TEXT

· · ·

Korrekt geplante Abläufe: Bei Thorsten Bayer im Betrieb sind offenbar auch alltägliche Abläufe von langer Hand geplant.
Kostenlos, aber auch umsonst, im Sinne von vergebens: Die Küche ist nur ein Schauplatz von Erziehungsversuchen der lieben Kollegen - der andere ist der Lokus, wie hier auf dem Foto von Hendryk Ekdahl.
Sportlicher Lokus: Michael Jacksons Tanzstil als Beschreibung für vorbildliches Verhalten - ein Foto von Andreas Hofmann.
...und wer wäre nicht gern Vorbild? Florian Gery Liss fand diese moralisierende Regelsammlung.
Das geht an die Substanz: Einer muss den Dreck wegmachen - mahnende Worte an die Büromenschen in diesem Bild von Nadia Döhring.

· · ·

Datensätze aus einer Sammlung
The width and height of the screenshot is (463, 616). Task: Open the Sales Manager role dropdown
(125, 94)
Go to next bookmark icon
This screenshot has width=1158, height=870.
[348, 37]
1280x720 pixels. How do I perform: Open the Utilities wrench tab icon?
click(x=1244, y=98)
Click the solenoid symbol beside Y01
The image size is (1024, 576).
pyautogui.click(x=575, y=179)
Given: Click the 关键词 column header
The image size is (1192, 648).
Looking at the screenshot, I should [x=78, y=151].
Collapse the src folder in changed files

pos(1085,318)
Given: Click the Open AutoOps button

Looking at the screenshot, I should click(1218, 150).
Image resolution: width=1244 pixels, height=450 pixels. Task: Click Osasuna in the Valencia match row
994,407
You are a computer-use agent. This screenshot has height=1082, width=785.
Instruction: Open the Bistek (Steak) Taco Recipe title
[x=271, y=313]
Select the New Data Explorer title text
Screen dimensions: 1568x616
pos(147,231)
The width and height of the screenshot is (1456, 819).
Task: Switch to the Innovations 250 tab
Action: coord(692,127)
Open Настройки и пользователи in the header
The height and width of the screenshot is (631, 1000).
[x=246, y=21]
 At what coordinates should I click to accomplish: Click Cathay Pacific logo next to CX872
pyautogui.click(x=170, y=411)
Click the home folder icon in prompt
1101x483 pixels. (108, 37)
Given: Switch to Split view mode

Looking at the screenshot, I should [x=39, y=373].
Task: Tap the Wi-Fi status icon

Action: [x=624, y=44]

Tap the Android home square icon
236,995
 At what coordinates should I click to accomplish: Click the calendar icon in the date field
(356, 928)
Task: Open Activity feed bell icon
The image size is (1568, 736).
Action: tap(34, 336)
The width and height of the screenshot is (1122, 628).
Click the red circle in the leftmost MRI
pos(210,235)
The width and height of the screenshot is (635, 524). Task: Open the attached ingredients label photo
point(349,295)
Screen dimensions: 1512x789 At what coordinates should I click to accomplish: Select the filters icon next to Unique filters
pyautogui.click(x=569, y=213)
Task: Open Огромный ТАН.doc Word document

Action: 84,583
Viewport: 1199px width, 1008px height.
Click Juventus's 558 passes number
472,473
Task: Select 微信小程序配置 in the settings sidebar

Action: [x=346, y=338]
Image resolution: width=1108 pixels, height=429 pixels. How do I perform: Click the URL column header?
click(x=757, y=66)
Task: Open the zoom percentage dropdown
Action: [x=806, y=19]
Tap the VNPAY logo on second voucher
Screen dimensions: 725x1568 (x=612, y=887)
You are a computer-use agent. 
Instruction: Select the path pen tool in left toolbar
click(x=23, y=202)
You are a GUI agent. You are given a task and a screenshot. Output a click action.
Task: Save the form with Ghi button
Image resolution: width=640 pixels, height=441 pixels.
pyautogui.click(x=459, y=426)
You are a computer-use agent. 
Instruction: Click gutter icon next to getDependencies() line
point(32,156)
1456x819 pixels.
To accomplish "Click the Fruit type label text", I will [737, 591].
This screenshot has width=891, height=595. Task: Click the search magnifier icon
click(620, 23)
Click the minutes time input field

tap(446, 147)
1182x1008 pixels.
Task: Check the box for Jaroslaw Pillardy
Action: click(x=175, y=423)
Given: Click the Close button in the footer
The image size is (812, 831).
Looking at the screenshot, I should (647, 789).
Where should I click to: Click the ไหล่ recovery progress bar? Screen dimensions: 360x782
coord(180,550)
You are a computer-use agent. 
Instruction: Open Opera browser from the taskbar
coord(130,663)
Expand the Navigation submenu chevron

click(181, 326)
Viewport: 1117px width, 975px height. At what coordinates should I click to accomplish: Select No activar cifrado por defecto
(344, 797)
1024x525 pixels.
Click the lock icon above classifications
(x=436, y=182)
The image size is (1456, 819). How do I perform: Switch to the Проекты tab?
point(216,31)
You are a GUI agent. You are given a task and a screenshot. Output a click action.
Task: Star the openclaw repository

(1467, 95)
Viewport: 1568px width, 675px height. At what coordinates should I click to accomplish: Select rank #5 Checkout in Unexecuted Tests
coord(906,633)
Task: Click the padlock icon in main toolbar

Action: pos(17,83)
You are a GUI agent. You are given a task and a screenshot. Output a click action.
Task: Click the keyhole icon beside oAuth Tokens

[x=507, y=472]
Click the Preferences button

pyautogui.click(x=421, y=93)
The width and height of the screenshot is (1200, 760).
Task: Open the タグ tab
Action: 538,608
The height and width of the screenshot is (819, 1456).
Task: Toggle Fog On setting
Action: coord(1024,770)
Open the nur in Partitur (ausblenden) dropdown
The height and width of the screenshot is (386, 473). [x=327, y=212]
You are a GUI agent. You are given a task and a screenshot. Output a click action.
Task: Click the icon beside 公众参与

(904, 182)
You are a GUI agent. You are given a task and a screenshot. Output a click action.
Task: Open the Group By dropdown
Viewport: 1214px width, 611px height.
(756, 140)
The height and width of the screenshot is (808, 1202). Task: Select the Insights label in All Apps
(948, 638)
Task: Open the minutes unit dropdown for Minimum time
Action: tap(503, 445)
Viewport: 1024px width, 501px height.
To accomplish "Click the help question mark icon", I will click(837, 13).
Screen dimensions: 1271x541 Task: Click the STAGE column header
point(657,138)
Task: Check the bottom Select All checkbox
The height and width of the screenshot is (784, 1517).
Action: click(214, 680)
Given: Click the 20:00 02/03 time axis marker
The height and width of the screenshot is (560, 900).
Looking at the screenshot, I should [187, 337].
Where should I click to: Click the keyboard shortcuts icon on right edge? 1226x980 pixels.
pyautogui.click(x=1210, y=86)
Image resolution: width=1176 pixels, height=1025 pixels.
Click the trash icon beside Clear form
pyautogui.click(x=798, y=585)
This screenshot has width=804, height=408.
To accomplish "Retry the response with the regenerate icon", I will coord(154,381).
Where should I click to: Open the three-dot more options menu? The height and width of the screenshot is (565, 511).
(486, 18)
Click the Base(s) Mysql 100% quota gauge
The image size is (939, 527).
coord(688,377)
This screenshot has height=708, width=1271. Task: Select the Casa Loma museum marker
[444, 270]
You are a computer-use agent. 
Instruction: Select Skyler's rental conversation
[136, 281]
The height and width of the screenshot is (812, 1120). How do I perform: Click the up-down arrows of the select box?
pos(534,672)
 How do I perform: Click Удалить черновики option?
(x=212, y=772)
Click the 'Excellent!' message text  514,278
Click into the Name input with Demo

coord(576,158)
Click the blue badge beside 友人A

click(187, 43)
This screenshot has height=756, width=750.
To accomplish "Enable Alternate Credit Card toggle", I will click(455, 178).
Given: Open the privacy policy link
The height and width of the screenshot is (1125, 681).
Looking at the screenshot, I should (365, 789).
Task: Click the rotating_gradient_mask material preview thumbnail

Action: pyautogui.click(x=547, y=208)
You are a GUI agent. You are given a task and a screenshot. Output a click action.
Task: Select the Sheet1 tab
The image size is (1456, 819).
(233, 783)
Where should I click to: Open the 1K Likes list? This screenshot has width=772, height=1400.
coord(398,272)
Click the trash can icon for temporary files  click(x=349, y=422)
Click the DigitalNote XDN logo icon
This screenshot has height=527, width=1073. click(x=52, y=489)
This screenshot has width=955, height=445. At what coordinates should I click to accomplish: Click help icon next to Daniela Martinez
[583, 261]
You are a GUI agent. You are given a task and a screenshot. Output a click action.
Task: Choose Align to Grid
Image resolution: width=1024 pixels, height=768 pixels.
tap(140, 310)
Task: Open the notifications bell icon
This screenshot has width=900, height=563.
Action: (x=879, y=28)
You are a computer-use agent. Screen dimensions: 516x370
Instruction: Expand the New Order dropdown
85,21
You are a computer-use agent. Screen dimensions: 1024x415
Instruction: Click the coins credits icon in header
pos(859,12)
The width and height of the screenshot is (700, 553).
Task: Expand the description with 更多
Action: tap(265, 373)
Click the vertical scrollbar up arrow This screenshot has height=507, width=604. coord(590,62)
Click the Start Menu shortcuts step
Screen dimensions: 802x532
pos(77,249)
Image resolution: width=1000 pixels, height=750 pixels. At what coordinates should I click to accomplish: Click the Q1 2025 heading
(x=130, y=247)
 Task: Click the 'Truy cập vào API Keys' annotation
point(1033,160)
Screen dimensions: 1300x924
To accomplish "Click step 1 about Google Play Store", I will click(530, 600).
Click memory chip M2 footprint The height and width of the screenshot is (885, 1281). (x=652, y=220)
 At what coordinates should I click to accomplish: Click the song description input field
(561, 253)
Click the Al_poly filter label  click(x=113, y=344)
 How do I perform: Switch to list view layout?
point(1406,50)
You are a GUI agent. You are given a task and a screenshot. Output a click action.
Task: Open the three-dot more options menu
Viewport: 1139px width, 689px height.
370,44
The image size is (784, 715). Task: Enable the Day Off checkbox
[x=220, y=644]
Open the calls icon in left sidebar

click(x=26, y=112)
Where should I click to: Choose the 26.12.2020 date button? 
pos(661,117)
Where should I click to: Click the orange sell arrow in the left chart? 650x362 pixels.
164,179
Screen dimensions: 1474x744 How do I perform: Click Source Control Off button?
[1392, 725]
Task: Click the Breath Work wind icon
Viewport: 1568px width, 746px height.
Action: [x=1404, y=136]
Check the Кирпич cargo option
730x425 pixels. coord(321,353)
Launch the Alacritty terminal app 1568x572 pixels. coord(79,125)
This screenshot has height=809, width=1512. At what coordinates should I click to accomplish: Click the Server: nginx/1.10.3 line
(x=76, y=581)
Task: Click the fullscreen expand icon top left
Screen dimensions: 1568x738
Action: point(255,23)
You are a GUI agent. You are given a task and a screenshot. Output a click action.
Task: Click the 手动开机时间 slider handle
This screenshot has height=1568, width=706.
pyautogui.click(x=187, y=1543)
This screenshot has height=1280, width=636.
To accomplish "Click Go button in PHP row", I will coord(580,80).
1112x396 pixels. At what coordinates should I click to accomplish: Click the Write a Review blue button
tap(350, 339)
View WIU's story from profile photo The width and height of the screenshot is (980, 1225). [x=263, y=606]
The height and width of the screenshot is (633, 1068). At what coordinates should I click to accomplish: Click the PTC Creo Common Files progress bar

· · ·

AUFGABENSTELLUNG
1. Stimmen die folgenden Aussagen mit dem Text zu Büro-Aushängen überein? Beantworten Sie jede mit Ja oder Nein und zitieren Sie die entscheidende Textstelle wörtlich.
(a) Das Foto zum sportlichen Lokus stammt von Andreas Hofmann.
(b) Nadia Döhring fand die moralisierende Regelsammlung.
(c) Die Küche ist laut Text der einzige Schauplatz von Erziehungsversuchen der Kollegen.
2. Führen Sie den Text zu Büro-Aushängen im selben Stil nach seinem letzten Satz fort.

ERGEBNISSE JE AUFGABE
1.
(a) Ja: „ein Foto von Andreas Hofmann“
(b) Nein: „Florian Gery Liss fand diese moralisierende Regelsammlung.“
(c) Nein: „Die Küche ist nur ein Schauplatz von Erziehungsversuchen der lieben Kollegen - der andere ist der Lokus“

2.
Say it in broken English: Im Studentenwohnheim von Jens Krumeich wurde dieser Zettel zum Ziel von Spöttern.
Bestreitbare These: Patrick Kothens Foto lässt auf wiederholte Mangelzustände schließen.
Hygienewunsch mit Schniepel-Attacke: Ein Witz, der schon Jahrzehnte überdauert hat. Daniel Schlund zeigt auf seinem Blog "In den Schlund geschaut", dass er offenbar bis heute prächtige Lebensbedingungen vorfindet.
Sag mir, was du klebst, und ich sage dir, wer du bist: Die Zettel, die Büro-Toiletten und Gemeinschaftsküchen zieren , sind so unterschiedlich wie ihre Verfasser. Für eine bessere Orientierung in der Welt der Papierkrieger haben wir sie in sechs Kategorien unterteilt.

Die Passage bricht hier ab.